*EXERCISE REQUIREMENTS*
Can you format the stretch of records from the very start through the line containing "will tap(97, 79)." as a Markdown table with the columns Row and Line, numbering each row and leaving out blank lines?

*SOURCE DATA*
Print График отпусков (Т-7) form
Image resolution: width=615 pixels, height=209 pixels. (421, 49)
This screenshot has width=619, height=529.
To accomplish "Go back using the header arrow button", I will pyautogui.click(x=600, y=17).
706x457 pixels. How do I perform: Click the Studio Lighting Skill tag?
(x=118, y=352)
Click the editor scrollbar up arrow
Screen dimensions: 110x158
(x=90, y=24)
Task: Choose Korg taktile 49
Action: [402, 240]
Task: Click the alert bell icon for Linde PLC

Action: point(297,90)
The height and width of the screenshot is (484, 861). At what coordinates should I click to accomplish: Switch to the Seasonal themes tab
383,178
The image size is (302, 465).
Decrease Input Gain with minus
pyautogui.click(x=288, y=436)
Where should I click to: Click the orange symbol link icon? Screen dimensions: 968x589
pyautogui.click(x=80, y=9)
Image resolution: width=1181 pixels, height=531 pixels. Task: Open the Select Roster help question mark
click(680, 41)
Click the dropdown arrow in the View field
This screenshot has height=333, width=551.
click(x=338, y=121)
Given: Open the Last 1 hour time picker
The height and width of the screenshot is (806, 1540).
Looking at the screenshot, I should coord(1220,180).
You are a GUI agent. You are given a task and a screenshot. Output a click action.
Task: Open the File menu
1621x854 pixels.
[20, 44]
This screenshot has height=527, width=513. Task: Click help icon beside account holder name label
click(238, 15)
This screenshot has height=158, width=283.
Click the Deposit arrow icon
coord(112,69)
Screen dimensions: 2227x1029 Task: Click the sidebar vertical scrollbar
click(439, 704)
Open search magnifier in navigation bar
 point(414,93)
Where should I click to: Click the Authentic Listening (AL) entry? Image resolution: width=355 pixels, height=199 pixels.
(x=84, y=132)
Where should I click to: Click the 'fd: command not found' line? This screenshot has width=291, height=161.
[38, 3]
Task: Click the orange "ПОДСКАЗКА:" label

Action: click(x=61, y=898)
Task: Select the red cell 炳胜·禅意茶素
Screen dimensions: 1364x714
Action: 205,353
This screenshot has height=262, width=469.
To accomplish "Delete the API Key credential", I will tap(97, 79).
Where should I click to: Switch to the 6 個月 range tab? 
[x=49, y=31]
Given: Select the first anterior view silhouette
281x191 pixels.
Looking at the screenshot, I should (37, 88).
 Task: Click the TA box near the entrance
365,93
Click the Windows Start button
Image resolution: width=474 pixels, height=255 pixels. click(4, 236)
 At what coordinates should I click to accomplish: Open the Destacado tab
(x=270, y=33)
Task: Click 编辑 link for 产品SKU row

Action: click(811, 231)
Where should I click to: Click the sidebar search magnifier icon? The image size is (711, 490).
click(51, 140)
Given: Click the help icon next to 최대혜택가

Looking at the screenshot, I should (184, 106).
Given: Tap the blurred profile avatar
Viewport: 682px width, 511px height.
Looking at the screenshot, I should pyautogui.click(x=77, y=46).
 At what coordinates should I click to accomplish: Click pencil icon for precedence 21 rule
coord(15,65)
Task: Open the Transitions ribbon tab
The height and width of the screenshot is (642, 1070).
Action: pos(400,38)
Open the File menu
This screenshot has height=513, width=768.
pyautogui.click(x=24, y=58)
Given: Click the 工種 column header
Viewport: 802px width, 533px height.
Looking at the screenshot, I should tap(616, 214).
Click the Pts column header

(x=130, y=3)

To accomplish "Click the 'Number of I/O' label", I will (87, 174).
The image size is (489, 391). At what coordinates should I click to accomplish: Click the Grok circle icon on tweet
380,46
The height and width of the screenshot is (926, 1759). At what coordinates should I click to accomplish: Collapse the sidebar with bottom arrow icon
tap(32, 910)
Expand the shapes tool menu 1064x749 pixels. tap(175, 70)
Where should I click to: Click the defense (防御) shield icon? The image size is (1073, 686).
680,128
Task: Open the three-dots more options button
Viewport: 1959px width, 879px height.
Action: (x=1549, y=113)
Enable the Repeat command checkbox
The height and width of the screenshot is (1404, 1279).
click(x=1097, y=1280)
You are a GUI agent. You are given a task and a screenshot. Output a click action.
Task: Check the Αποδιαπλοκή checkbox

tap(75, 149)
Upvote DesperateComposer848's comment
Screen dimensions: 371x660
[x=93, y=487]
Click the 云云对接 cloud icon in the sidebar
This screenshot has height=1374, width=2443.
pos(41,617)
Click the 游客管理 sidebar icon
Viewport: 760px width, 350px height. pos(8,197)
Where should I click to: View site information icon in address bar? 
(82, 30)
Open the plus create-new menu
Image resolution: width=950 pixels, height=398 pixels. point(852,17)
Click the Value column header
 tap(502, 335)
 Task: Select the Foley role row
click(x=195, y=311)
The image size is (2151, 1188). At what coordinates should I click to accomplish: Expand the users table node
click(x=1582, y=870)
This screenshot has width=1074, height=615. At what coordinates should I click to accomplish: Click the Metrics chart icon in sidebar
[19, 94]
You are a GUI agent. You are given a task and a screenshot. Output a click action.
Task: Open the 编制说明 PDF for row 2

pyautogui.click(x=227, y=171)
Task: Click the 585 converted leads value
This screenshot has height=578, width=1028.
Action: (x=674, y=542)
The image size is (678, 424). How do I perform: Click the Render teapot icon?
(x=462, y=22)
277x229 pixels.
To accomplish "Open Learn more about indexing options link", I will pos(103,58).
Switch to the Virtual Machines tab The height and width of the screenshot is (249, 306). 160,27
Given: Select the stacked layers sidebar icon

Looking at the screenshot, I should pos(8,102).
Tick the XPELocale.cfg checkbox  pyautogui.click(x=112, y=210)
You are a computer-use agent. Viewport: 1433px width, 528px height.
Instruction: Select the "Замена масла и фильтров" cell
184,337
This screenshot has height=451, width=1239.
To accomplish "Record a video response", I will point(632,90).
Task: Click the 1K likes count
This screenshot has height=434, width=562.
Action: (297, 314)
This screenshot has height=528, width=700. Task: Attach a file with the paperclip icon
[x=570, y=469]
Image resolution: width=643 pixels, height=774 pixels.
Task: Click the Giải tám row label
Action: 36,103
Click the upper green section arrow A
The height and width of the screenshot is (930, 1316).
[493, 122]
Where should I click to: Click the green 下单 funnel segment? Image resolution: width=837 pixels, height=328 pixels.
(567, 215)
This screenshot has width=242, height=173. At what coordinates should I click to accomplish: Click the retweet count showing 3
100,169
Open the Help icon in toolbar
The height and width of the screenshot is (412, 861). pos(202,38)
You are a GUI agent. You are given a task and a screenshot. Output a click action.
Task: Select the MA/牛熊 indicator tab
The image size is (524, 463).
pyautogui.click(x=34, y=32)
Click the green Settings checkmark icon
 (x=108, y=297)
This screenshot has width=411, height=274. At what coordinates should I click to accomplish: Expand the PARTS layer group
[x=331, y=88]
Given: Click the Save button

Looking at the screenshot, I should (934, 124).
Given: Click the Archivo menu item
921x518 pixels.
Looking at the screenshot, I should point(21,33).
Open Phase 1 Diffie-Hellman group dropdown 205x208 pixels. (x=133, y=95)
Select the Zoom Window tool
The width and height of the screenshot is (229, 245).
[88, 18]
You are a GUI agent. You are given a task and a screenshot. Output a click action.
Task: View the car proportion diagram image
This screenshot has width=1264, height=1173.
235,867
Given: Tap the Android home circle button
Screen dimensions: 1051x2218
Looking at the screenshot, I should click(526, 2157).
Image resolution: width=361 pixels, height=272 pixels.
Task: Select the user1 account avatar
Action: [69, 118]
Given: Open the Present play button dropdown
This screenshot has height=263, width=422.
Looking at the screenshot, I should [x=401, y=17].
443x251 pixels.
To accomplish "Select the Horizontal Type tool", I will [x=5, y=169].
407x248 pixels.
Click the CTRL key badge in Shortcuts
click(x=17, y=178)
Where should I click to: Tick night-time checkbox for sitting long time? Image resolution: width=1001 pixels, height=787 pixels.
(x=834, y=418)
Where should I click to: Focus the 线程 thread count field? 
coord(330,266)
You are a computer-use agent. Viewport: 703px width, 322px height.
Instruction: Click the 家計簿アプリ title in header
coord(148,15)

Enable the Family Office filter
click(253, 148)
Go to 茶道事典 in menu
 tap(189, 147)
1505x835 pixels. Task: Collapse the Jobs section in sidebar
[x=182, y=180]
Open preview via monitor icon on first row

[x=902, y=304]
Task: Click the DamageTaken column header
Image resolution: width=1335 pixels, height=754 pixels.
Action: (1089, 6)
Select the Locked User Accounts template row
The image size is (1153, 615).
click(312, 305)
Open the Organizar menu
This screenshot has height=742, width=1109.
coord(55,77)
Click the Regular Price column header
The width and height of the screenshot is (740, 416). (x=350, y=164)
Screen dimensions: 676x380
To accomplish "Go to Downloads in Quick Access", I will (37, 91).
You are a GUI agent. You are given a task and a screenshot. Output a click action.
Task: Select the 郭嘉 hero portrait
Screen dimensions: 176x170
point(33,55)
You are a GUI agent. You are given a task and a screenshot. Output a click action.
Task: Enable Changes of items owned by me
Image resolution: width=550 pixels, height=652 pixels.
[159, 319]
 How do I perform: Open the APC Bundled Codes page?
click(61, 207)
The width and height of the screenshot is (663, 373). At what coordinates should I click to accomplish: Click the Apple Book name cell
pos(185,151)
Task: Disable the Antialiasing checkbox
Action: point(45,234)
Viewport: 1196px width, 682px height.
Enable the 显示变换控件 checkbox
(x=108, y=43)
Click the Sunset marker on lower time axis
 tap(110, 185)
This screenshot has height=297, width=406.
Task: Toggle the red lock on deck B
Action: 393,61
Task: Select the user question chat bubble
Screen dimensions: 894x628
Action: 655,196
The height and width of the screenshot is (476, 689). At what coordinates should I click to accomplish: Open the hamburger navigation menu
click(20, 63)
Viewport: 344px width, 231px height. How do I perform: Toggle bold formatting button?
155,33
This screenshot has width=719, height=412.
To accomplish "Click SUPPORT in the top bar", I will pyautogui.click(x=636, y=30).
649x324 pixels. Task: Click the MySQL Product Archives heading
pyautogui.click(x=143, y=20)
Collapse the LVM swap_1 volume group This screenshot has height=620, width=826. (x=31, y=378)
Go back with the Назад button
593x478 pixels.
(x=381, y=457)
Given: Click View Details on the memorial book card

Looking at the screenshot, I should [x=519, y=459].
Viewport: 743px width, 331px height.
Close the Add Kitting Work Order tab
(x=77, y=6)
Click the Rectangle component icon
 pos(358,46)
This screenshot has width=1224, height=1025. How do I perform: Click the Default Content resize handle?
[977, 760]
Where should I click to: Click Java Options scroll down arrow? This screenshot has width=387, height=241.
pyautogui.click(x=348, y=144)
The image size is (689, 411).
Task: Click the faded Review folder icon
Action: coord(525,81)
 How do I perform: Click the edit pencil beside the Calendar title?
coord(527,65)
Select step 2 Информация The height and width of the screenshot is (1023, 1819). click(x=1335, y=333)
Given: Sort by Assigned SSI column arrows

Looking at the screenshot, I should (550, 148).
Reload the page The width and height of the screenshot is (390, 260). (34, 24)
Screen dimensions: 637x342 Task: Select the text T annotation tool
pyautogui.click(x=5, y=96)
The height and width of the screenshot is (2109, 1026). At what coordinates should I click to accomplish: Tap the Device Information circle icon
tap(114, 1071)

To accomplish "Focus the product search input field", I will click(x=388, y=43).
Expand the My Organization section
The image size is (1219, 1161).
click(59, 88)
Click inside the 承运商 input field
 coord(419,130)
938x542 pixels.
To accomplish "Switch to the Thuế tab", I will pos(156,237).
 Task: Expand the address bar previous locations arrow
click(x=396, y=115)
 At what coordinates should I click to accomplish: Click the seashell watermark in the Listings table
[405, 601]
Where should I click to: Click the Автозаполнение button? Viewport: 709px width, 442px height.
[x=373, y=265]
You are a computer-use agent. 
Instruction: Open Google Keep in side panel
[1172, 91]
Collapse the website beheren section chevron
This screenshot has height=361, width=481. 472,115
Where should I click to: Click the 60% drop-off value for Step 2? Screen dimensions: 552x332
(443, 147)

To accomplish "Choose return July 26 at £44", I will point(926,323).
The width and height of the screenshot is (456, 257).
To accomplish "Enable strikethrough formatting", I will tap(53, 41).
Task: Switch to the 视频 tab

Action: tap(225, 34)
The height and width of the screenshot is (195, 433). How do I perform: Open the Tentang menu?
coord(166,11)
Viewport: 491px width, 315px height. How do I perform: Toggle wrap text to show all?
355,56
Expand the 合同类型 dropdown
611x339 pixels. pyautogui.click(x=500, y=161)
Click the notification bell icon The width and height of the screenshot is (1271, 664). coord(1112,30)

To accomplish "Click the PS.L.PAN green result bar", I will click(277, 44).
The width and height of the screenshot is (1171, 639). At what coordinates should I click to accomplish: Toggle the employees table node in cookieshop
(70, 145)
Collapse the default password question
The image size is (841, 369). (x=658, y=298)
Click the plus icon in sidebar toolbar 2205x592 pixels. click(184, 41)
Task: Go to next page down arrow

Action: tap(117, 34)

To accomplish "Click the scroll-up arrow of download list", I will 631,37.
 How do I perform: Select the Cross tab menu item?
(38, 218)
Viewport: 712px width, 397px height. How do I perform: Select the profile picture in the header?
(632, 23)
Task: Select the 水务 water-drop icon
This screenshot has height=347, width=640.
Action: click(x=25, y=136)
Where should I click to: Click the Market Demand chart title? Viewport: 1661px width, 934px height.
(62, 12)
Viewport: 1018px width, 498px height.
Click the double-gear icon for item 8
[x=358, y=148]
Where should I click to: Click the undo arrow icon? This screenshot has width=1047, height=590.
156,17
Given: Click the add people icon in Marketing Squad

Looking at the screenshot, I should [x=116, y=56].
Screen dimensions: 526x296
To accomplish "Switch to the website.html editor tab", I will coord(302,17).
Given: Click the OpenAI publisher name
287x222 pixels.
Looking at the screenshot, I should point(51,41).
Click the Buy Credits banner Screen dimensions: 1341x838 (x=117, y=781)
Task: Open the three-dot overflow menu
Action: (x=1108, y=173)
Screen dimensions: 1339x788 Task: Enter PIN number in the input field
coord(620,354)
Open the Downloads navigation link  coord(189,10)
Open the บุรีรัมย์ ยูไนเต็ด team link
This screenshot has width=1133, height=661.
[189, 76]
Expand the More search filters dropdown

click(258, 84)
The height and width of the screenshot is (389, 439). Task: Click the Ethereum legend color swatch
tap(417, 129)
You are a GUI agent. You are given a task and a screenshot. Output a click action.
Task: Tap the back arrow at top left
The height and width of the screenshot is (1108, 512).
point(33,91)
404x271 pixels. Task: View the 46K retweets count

*SOLUTION FOR THIS PROBLEM*
| Row | Line |
|---|---|
| 1 | Print График отпусков (Т-7) form |
| 2 | Image resolution: width=615 pixels, height=209 pixels. (421, 49) |
| 3 | This screenshot has width=619, height=529. |
| 4 | To accomplish "Go back using the header arrow button", I will pyautogui.click(x=600, y=17). |
| 5 | 706x457 pixels. How do I perform: Click the Studio Lighting Skill tag? |
| 6 | (x=118, y=352) |
| 7 | Click the editor scrollbar up arrow |
| 8 | Screen dimensions: 110x158 |
| 9 | (x=90, y=24) |
| 10 | Task: Choose Korg taktile 49 |
| 11 | Action: [402, 240] |
| 12 | Task: Click the alert bell icon for Linde PLC |
| 13 | Action: point(297,90) |
| 14 | The height and width of the screenshot is (484, 861). At what coordinates should I click to accomplish: Switch to the Seasonal themes tab |
| 15 | 383,178 |
| 16 | The image size is (302, 465). |
| 17 | Decrease Input Gain with minus |
| 18 | pyautogui.click(x=288, y=436) |
| 19 | Where should I click to: Click the orange symbol link icon? Screen dimensions: 968x589 |
| 20 | pyautogui.click(x=80, y=9) |
| 21 | Image resolution: width=1181 pixels, height=531 pixels. Task: Open the Select Roster help question mark |
| 22 | click(680, 41) |
| 23 | Click the dropdown arrow in the View field |
| 24 | This screenshot has height=333, width=551. |
| 25 | click(x=338, y=121) |
| 26 | Given: Open the Last 1 hour time picker |
| 27 | The height and width of the screenshot is (806, 1540). |
| 28 | Looking at the screenshot, I should coord(1220,180). |
| 29 | You are a GUI agent. You are given a task and a screenshot. Output a click action. |
| 30 | Task: Open the File menu |
| 31 | 1621x854 pixels. |
| 32 | [20, 44] |
| 33 | This screenshot has height=527, width=513. Task: Click help icon beside account holder name label |
| 34 | click(238, 15) |
| 35 | This screenshot has height=158, width=283. |
| 36 | Click the Deposit arrow icon |
| 37 | coord(112,69) |
| 38 | Screen dimensions: 2227x1029 Task: Click the sidebar vertical scrollbar |
| 39 | click(439, 704) |
| 40 | Open search magnifier in navigation bar |
| 41 |  point(414,93) |
| 42 | Where should I click to: Click the Authentic Listening (AL) entry? Image resolution: width=355 pixels, height=199 pixels. |
| 43 | (x=84, y=132) |
| 44 | Where should I click to: Click the 'fd: command not found' line? This screenshot has width=291, height=161. |
| 45 | [38, 3] |
| 46 | Task: Click the orange "ПОДСКАЗКА:" label |
| 47 | Action: click(x=61, y=898) |
| 48 | Task: Select the red cell 炳胜·禅意茶素 |
| 49 | Screen dimensions: 1364x714 |
| 50 | Action: 205,353 |
| 51 | This screenshot has height=262, width=469. |
| 52 | To accomplish "Delete the API Key credential", I will tap(97, 79). |